# ASSIGNMENT:
Your answer should consist of the lines below that hold the word "axis".

# SUPPLIED DATA:
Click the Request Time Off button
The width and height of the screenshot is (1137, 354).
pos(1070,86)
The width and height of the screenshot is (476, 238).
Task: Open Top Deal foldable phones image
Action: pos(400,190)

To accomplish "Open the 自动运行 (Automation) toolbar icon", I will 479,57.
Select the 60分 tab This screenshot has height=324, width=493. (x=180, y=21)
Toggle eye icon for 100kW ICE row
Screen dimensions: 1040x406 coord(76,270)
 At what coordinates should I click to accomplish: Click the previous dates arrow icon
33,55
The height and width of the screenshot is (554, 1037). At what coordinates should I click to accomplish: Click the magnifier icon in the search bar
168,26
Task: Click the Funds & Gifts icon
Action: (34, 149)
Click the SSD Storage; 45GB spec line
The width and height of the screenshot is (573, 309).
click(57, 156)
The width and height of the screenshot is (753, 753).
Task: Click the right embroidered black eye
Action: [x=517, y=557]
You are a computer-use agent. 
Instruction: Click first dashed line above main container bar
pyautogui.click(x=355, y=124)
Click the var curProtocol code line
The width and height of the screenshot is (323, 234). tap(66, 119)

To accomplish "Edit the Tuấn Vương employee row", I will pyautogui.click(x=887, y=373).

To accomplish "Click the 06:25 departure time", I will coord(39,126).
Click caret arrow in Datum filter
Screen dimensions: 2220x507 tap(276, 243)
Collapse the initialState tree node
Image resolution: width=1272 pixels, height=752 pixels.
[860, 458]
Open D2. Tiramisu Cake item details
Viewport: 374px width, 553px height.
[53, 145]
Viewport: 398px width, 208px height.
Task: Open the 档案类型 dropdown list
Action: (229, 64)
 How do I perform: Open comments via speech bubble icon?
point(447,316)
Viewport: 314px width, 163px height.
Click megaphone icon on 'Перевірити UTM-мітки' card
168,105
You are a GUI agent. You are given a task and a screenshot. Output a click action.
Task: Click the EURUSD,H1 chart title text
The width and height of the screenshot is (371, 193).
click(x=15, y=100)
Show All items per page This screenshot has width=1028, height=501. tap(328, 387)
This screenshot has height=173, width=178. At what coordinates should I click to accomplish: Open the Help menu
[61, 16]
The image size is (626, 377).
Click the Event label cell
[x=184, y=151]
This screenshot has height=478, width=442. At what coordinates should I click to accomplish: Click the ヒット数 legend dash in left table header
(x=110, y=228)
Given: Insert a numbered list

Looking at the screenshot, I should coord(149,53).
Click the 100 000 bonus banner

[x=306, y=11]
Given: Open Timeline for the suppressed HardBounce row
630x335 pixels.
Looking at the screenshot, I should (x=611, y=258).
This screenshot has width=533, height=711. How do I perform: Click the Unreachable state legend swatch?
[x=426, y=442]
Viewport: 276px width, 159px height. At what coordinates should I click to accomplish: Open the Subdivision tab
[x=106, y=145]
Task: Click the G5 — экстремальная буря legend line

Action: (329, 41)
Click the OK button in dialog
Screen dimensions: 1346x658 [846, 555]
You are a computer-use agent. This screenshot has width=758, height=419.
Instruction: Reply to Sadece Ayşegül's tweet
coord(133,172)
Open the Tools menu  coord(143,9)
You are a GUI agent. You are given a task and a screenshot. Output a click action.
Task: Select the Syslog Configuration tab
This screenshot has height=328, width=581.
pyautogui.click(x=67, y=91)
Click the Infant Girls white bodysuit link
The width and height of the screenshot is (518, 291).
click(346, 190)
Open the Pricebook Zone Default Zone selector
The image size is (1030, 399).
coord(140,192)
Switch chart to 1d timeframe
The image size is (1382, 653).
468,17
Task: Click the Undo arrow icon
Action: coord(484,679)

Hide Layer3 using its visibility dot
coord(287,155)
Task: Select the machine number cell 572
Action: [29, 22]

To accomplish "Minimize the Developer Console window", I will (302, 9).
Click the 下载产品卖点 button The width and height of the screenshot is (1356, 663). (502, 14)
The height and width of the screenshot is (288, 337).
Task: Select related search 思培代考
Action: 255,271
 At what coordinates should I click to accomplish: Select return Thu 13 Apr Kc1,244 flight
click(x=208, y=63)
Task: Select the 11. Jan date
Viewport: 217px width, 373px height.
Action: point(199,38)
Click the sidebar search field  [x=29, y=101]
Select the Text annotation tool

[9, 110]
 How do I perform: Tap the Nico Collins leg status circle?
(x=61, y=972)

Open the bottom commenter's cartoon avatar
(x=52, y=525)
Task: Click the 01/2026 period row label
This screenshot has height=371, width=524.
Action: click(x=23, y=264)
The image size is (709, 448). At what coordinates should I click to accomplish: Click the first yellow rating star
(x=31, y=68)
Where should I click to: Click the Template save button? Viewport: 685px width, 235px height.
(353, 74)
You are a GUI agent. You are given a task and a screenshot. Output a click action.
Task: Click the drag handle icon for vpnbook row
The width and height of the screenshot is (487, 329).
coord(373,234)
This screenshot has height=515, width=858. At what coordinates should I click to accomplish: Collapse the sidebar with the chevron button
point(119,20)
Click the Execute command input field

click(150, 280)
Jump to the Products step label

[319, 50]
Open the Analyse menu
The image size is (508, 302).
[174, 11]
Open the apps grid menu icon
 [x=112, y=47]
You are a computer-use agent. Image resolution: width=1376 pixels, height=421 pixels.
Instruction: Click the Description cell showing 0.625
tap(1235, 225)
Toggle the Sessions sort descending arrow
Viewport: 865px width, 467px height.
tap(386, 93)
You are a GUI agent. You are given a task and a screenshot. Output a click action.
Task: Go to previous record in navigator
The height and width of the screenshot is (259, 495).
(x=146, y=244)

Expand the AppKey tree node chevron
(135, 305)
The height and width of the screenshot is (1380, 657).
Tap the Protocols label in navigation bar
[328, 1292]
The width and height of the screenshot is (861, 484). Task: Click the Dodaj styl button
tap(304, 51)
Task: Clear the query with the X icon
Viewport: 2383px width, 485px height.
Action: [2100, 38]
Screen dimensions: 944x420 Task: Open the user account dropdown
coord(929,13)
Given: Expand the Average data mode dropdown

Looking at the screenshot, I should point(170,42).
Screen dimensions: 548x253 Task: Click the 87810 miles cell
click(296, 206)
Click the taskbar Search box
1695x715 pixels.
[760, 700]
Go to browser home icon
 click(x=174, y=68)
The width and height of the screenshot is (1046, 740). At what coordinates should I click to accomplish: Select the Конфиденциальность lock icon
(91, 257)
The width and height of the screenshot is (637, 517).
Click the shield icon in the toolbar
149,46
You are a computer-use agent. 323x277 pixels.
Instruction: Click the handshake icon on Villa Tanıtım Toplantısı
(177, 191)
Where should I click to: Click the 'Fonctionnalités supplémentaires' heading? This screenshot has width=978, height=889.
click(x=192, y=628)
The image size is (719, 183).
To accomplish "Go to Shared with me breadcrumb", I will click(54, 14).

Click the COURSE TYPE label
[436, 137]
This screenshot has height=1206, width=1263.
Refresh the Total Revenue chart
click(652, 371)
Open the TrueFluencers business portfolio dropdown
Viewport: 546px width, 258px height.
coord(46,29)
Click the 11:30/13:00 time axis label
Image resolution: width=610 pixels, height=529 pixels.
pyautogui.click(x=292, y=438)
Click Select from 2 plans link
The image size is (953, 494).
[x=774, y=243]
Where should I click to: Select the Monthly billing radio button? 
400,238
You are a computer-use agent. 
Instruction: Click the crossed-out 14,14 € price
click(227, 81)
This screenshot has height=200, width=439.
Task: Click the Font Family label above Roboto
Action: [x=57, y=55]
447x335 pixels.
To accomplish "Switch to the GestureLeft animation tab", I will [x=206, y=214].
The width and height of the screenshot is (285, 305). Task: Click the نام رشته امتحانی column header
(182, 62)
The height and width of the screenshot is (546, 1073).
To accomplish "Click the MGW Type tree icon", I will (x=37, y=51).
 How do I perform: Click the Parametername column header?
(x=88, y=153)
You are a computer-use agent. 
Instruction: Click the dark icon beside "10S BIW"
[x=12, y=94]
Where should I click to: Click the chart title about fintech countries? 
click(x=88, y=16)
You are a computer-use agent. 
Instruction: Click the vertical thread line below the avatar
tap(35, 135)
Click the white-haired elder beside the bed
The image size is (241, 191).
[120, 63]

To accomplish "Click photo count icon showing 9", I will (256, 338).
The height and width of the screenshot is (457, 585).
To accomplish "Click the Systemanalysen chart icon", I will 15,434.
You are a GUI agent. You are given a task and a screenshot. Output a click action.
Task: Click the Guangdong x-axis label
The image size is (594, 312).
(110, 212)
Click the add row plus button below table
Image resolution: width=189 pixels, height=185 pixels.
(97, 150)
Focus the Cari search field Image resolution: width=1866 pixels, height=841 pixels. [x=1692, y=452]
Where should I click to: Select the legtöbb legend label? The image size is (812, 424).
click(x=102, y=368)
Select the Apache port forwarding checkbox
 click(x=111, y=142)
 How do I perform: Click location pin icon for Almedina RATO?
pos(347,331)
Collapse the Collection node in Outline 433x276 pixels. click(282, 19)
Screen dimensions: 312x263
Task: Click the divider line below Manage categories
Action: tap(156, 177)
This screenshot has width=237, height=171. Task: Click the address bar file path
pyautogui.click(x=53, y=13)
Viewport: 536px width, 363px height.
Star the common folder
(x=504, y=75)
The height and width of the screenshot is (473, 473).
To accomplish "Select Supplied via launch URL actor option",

# WRITTEN RESPONSE:
Click the 11:30/13:00 time axis label
Task: Click the Guangdong x-axis label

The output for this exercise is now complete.